Figure 19 demonstrates the SOH estimate versus the true value for cell No. 8, having the largest estimation error in group A across operating conditions.
Figure 20 shows that the estimation error can be divided into two “V” shapes, the first of which has an error of less than 1%, while the second, which is more volatile than the first, has an error of no more than 3.5%.

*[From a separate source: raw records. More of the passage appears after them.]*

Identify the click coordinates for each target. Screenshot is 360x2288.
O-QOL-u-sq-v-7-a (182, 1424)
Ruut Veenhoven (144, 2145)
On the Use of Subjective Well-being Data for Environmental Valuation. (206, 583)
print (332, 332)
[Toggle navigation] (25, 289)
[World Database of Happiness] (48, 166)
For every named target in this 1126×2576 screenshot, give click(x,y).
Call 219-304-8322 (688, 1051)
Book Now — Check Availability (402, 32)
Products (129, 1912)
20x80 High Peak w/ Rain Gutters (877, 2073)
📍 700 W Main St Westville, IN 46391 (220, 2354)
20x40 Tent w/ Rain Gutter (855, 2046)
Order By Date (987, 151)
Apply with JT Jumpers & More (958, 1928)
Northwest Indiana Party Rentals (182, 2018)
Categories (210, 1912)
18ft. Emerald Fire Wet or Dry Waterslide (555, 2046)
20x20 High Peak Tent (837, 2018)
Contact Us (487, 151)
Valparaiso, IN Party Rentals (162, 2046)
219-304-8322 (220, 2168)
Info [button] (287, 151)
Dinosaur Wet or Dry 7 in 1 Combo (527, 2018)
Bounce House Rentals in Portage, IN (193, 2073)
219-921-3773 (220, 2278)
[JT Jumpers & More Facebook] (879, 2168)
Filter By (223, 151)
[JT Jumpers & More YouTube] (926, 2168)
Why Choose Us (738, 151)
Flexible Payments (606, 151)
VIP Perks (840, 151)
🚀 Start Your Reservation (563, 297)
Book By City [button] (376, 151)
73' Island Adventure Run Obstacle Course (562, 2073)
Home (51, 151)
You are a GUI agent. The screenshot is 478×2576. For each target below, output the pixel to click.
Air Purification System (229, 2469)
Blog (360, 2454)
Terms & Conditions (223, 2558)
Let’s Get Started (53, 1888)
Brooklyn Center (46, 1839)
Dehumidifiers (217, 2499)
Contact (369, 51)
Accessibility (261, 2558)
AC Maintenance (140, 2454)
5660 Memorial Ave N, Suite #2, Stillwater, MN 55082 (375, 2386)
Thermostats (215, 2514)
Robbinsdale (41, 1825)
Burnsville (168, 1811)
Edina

The detailed estimate error outcomes for various experiments are summarized in
Table 8.
In this section, we conduct the estimation of batteries’ SOH across different operating conditions. The training set consists of a total of six batteries, including three from Group A and three from Group B. Subsequently, we predict the SOH of all remaining batteries. Our experimental results indicate that the accuracy of cross-operating condition SOH estimation is lower than that within the same operating condition. Notably, experiment four demonstrates the highest precision, with recorded MAE, MAPE, and RMSE values of 0.4993%, 0.2737%, and 0.6332%, respectively.